The Supreme Court of Canada recognizes jurisdiction over healthcare delivery remains with the provinces but held that the topic of “health” is subject to overlapping jurisdiction depending on the scope of the legislation.[22] The complexity of AI applications means being subject to a cross-section of federal, provincial, and institutional policies and practices.[23] For example, the regulatory body of the College of Physicians and Surgeons of Ontario, as a form of indirect regulation for the safe use of AI applications in healthcare, could require a degree of competency in digital health literacy as part of their licensing structure. Provinces have jurisdiction to regulate public and private healthcare facilities. However, the direct ex ante regulations of AI applications in healthcare fall within Health Canada. For instance, the federal Food and Drugs Act and the subordinate Medical Device Regulations enacted under the criminal law power, prohibit the selling, labeling, packaging, treating, processing, and advertising of unsafe medical devices.[24]
Under the Medical Device Regulations, Health Canada will only authorize the sale and importation of a device if it meets the safety and effectiveness requirements under section 10 to 20 of the Regulations.
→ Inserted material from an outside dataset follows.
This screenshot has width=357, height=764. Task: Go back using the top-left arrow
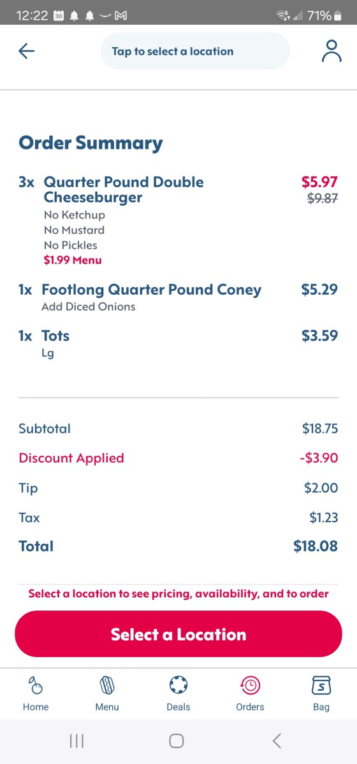(26, 51)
Medical devices under the Regulations are classified into four classes measured in degree of risk posed by a given device as follows:
- Class I Low
- Class II Low-Moderate
- Class III High-Moderate
- Class IV High
There are two pathways for medical device registration in Canada. First, Class I devices apply for Medical Device Establishment License (MDEL) by preparing mandatory procedures and paying Health Canada fees. Second, Class II, III, IV apply for a Canadian Medical Device License (MDL) application. The document requirements for each device class vary.[25] The Food and Drugs Act defines “device” to “include any of its components, accessories, and devices to diagnose, treat, mitigate, or prevent a disease or disorder or abnormal physical state or to restore, modify, or correct the body structure or the functioning of any body part.”[26] The Act and the Regulations does not have any AI provisions, but under the definition of “device” it captures medical devices (hardware) with software and “software as medical devices.” Health Canada has not yet approved any adaptive AIML applications, but regulatory requirements for adaptive ML medical devices could be launched in 2022 or 2023.[27]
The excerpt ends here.